Source data =
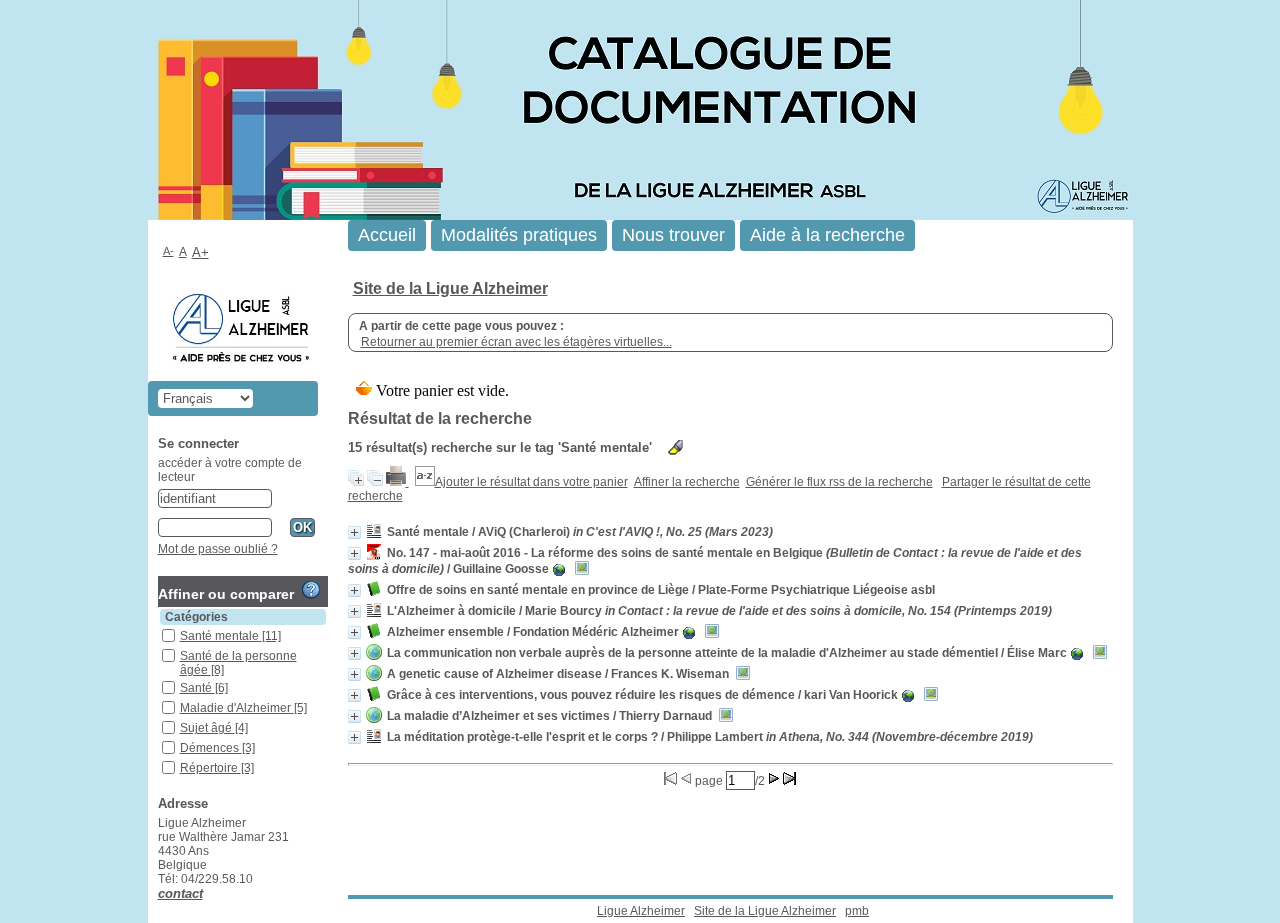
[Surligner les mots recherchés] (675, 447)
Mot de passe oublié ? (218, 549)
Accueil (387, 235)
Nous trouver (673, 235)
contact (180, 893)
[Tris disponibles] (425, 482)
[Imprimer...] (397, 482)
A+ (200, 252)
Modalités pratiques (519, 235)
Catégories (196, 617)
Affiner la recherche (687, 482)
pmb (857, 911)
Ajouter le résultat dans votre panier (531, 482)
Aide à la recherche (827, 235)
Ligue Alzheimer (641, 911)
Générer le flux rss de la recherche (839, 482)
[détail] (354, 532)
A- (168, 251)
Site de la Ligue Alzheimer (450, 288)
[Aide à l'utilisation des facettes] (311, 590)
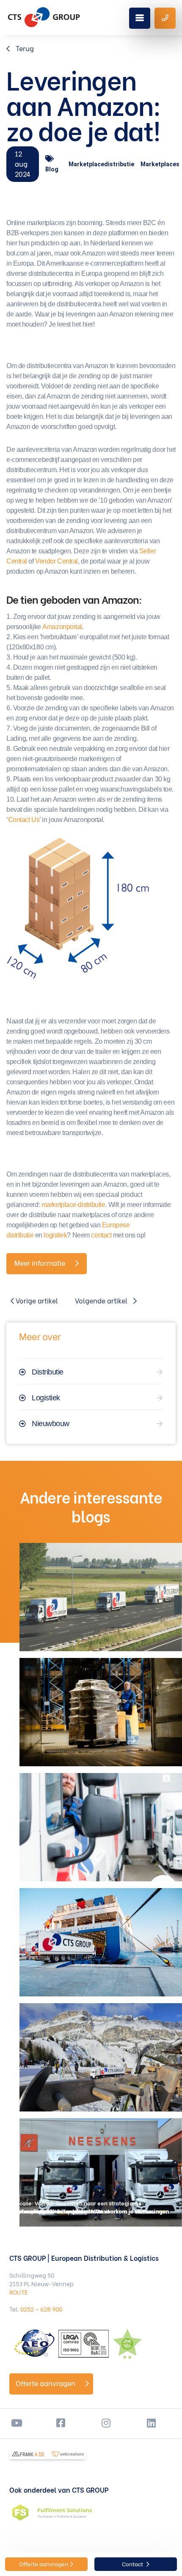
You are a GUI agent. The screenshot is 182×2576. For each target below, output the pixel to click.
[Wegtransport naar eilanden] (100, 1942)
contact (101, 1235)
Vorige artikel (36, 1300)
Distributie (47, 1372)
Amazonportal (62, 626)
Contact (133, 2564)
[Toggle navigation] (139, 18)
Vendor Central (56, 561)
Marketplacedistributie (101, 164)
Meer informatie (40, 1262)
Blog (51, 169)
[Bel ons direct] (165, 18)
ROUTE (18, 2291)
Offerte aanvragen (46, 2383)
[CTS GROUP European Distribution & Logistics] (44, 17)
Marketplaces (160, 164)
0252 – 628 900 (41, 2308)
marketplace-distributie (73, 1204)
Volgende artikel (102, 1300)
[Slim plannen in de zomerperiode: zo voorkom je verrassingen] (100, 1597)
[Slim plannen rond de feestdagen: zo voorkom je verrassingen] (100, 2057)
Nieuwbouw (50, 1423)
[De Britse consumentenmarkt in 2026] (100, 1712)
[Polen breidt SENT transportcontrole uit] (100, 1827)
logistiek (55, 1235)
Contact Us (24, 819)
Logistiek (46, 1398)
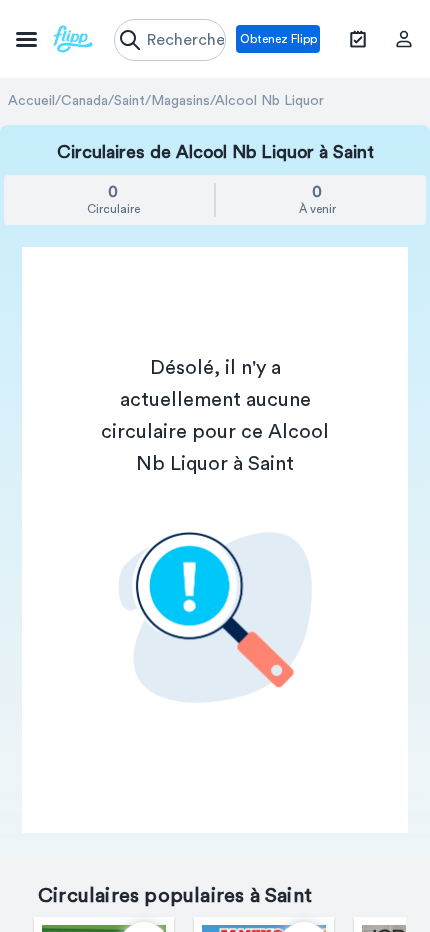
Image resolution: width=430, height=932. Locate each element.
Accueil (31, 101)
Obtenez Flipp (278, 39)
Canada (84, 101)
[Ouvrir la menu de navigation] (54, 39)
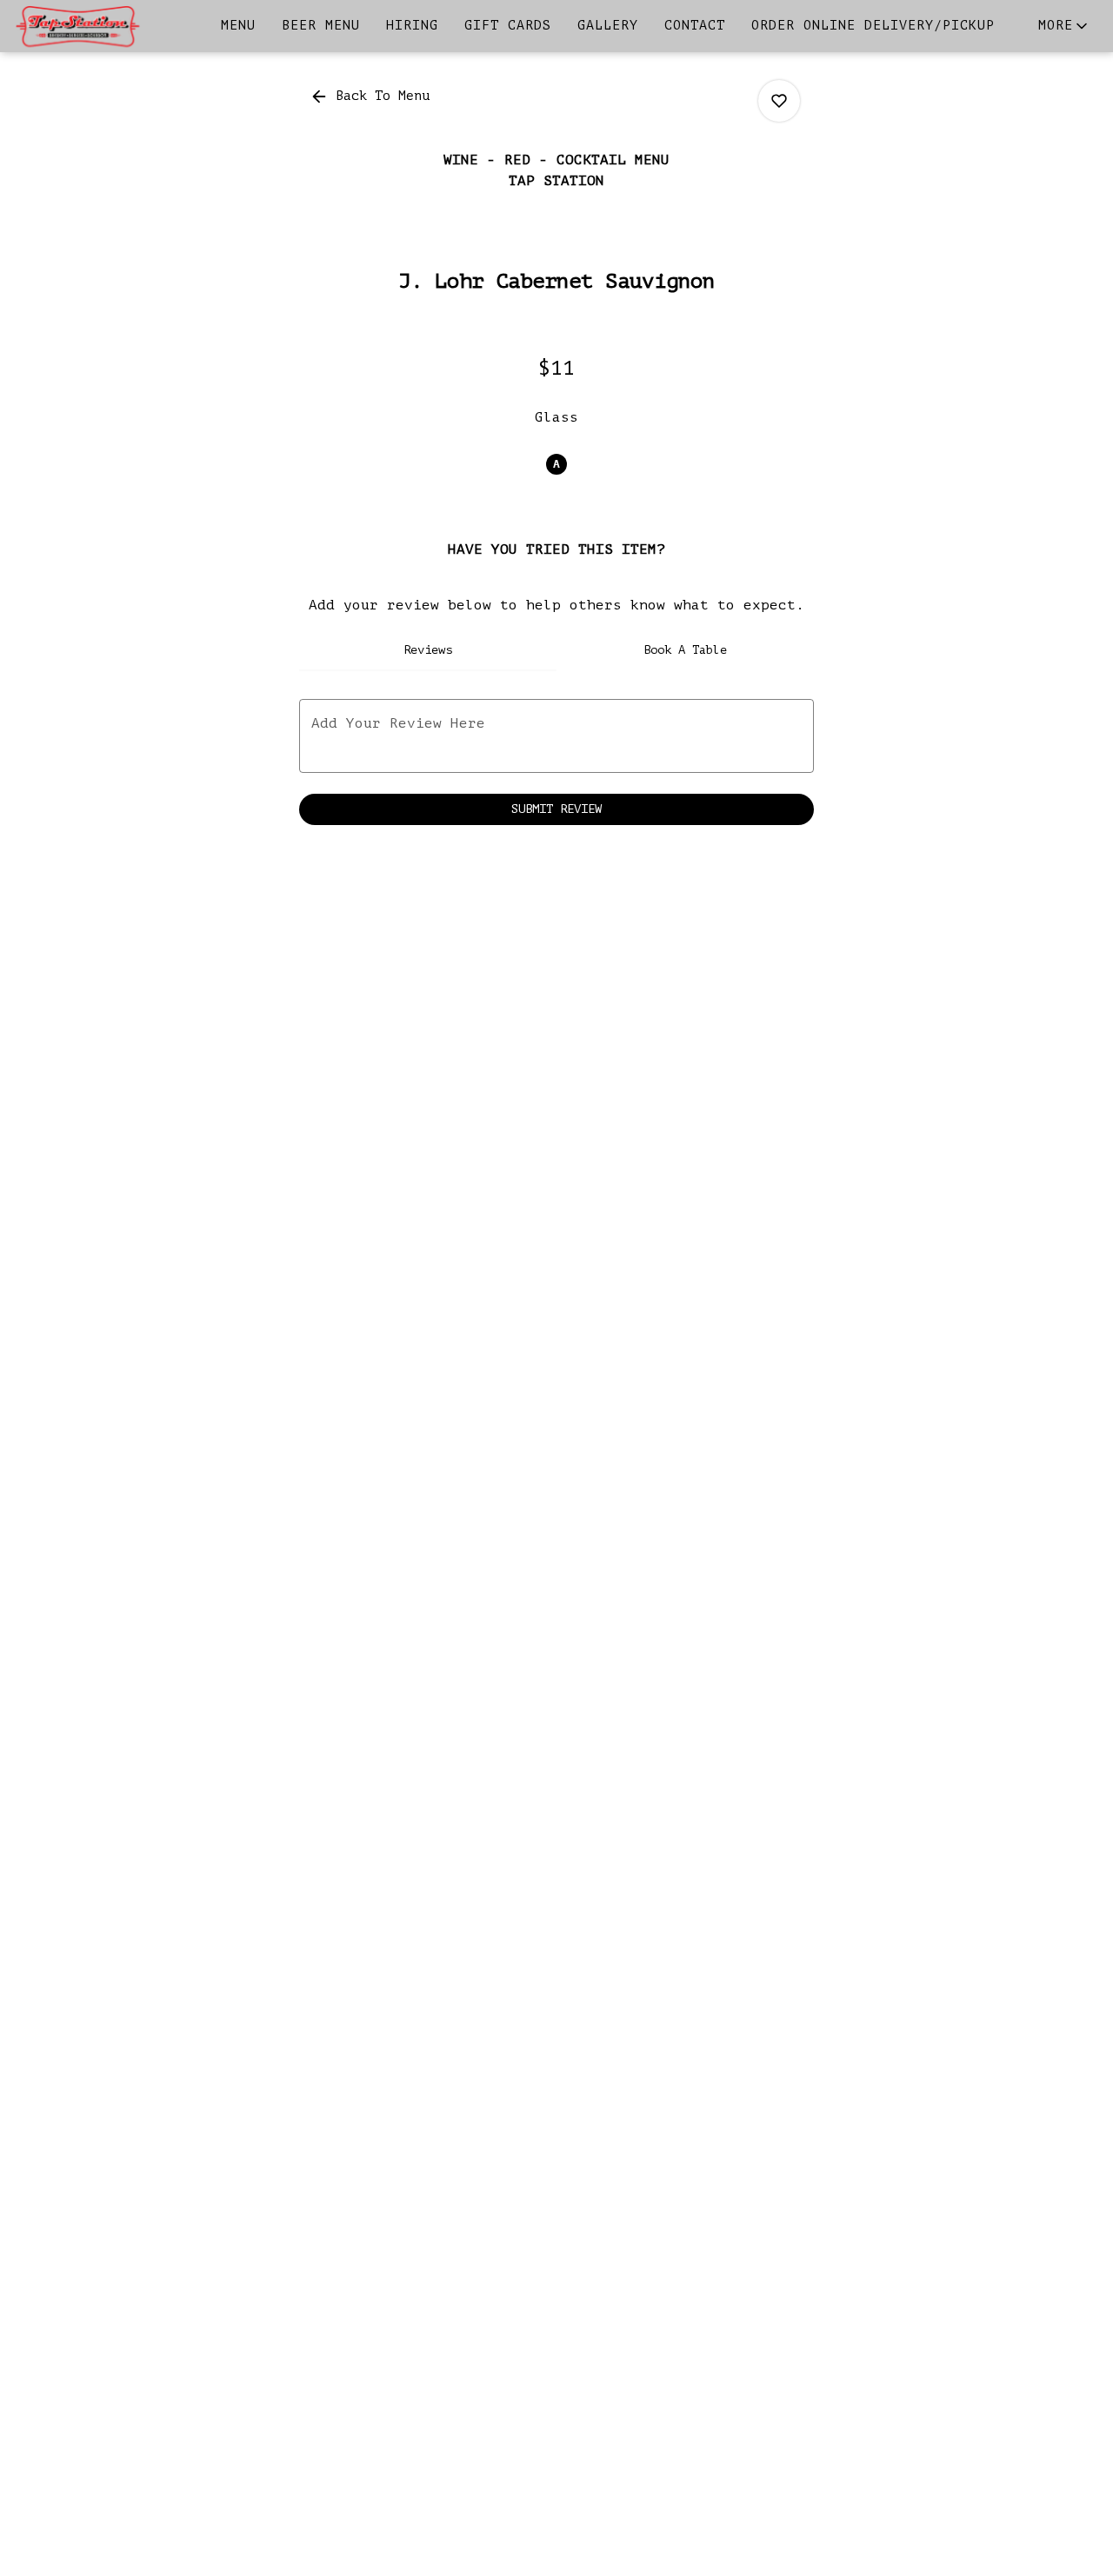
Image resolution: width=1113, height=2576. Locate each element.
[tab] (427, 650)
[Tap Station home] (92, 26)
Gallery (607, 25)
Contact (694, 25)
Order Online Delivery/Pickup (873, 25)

Problem to solve =
Each line in the data that holds the string "width" should be found and copied.

Result for this task =
Image resolution: width=430, height=932. Locate each element.
Image resolution: width=1113, height=2576. Locate each element.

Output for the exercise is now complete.